本当は公爵家の図書室で、文献並みに古い本を読みまくる、#____#趣味の日の予定だったのだけど……。


「ソラ……低位の精霊さんってすぐ会えるかしら?それと……この世界で、精霊と意思疎通ができる人っているの?」


朝、ソラにお願いする前に聞いた事だった。
もし、私の他に精霊と意思疎通ができる人が他にいなければ、は精霊の加護が……という言い訳にできる。

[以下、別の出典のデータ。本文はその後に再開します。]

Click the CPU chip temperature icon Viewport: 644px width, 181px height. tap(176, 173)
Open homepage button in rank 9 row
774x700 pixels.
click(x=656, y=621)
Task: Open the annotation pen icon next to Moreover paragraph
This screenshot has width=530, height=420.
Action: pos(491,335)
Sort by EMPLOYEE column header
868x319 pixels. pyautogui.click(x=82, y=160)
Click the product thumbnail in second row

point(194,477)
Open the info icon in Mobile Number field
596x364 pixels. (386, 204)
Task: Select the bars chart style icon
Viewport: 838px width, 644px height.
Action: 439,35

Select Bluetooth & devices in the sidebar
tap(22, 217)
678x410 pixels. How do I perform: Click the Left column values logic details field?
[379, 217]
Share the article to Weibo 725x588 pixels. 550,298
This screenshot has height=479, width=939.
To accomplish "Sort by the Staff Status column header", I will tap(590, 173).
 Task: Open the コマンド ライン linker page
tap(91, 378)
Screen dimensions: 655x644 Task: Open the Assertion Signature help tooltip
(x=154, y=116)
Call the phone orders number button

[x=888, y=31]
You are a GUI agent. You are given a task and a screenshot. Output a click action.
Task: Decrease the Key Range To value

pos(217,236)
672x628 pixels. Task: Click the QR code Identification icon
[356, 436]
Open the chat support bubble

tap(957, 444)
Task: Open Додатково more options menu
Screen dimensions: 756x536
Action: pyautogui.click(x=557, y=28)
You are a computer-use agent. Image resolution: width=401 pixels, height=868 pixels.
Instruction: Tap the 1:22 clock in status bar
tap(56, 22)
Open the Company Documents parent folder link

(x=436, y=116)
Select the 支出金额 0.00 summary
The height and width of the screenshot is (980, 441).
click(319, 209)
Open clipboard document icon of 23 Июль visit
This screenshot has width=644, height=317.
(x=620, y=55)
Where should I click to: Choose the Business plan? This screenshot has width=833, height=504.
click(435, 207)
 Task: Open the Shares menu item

そして、その精霊が低位であれば、貴族だろうが王族だろうが『なんだ、低位の精霊の加護か……』となり、意思疎通もできない……ただ少しだけお願いができる程度なら、おそらく声もかけられないはず。


それに、元々私は戦闘が苦手だ。
戦闘も、多分やってやれない事はないと思うけれど、せいぜい森の入口近辺にいる魔物位しか倒せない。鑑定らしきものが出来るとか従魔がいるとかのオプションはあれど、他人が見てても役に立っているとはお世辞にも言えないレベルでしか使った事がない。
はっきり言えば、自分ぐらいの冒険者なんていっぱいいるのだ。


ロイス様から指名依頼が来たのだって、実際は冒険者としての実力ではなく、貴族だった過去の知識や教養ゆえのことだろうし……。

(それに、ソラがこれだもんね…………)


『ジュリ、ジュリ♪ じゃあさ、これから森に行こうよ!友達いっぱい紹介するからね』


目をキラキラさせて尻尾をブンブン振る仕草は、精霊でもなく魔狼でもなくただの白い大型犬にしか見えない。いっそ見る人が見れば駄犬といっていいくらい何もせず、食って寝て遊ぶだけ。ソラには悪いが今後も同じようにゆったり過ごしてもらおう。



「じゃあ、行こうか ♪ 」


本来なら今日一日だけだったお休みも、モックの町でのお買い物を頼まれ、二日間猶予を貰った。交通手段もボードウィルさんが予約手配してくれ、心置きなく出かけられそうだった……ロイス様を覗いては……。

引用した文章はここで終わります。